**YOUR TASK**
Below are the records; copy exactly the lines from the first through the one containing "Image resolution: width=1029", both included, and leave out the pictures.

(Dataset records)
↓↓↓

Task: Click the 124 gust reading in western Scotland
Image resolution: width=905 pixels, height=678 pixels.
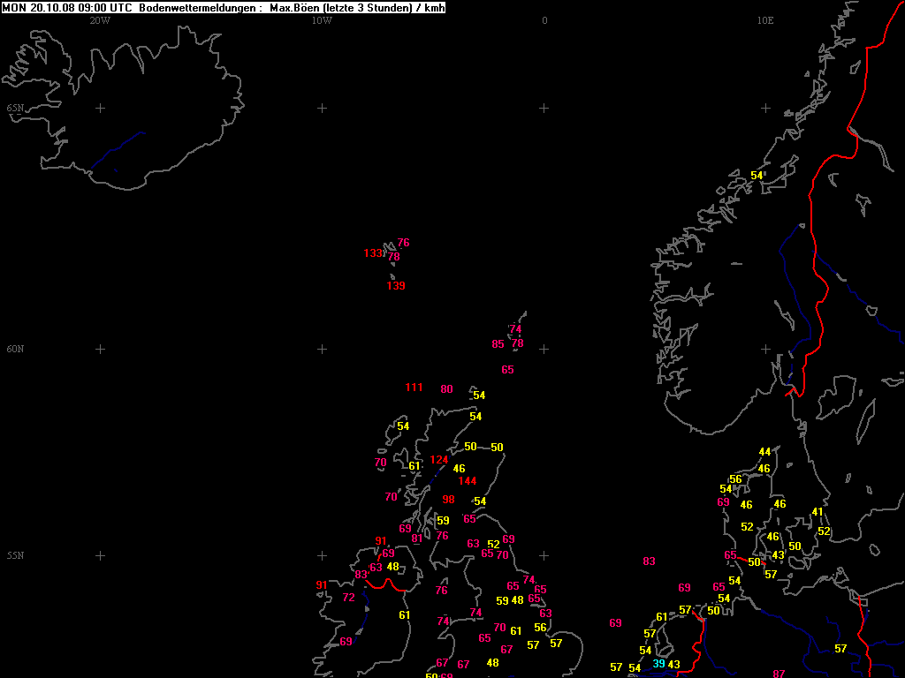Action: click(438, 459)
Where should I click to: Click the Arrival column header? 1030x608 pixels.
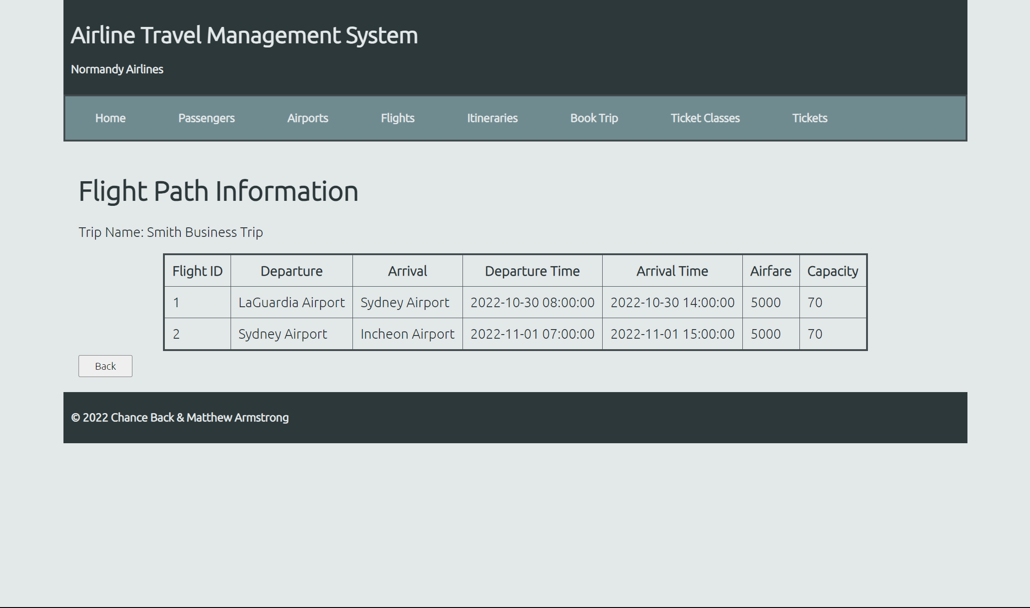tap(406, 271)
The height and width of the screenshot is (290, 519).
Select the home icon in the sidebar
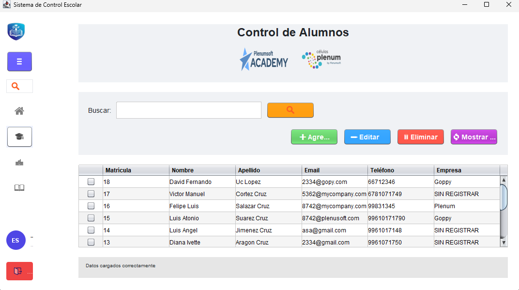point(19,111)
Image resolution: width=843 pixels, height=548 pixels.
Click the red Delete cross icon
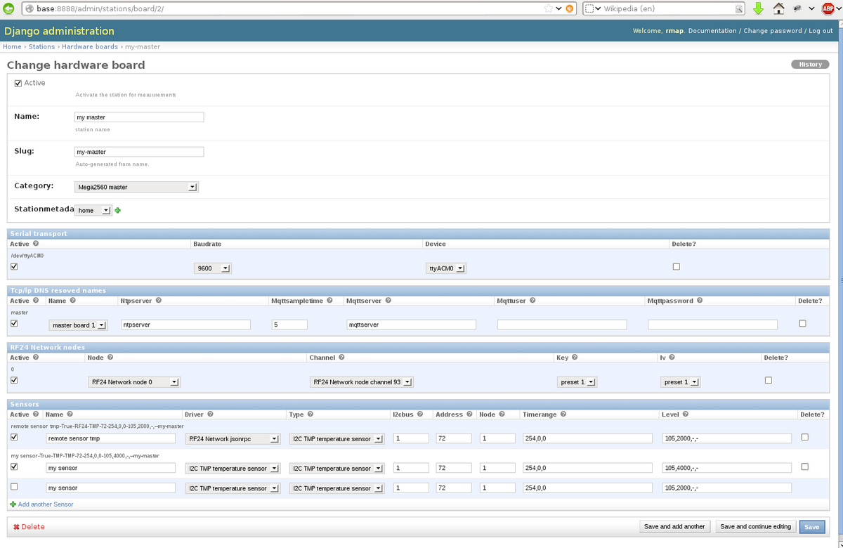pyautogui.click(x=16, y=527)
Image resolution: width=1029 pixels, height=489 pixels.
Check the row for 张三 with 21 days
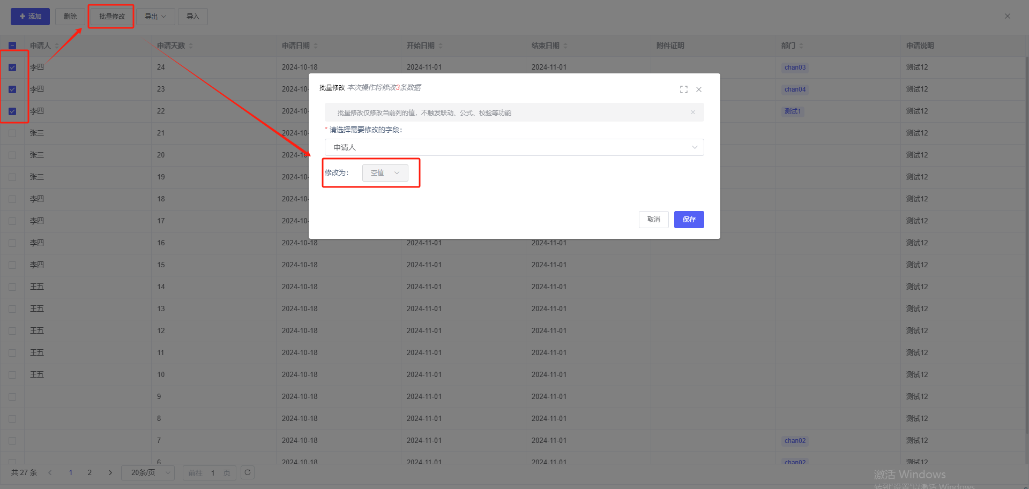click(x=12, y=133)
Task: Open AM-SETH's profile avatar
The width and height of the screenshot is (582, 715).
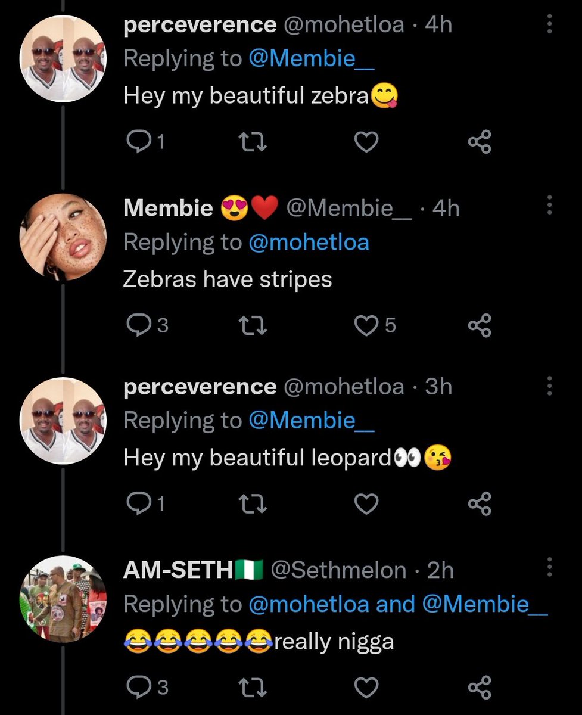Action: point(63,599)
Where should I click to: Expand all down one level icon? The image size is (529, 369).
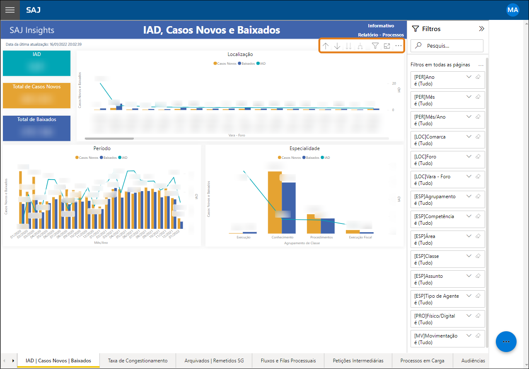click(360, 46)
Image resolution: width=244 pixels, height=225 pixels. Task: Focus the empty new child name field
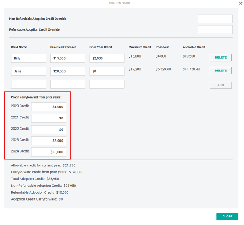(x=28, y=84)
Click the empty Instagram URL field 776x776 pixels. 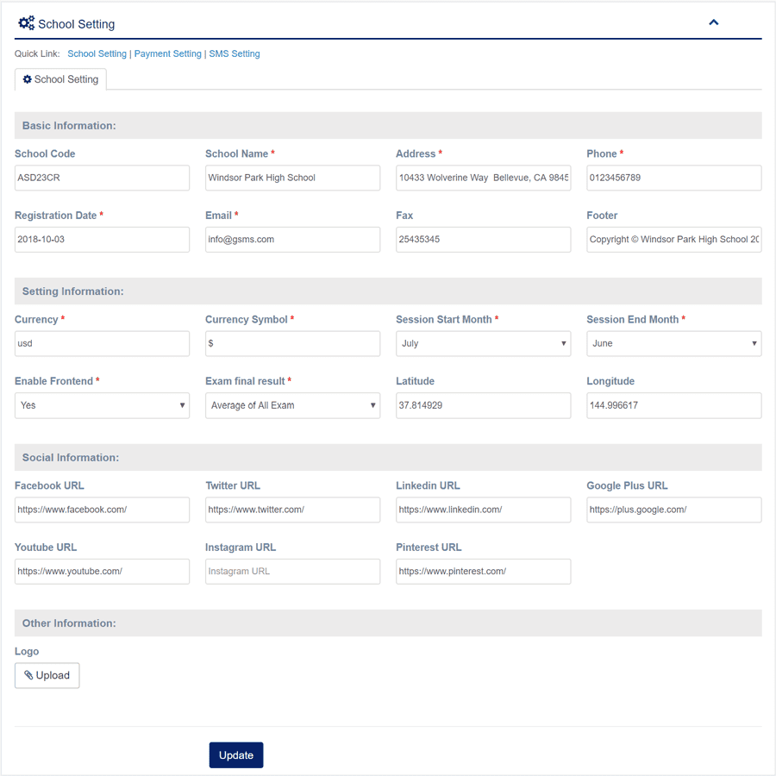tap(292, 571)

↑↑↑

**ANSWER BOX**
Task: Click the 124 gust reading in western Scotland
Image resolution: width=905 pixels, height=678 pixels.
Action: click(438, 459)
Where should I click to: Click the Arrival column header? 1030x608 pixels.
tap(406, 271)
The height and width of the screenshot is (290, 519).
Select the home icon in the sidebar
point(19,111)
Image resolution: width=843 pixels, height=548 pixels.
Click the red Delete cross icon
pyautogui.click(x=16, y=527)
Image resolution: width=1029 pixels, height=489 pixels.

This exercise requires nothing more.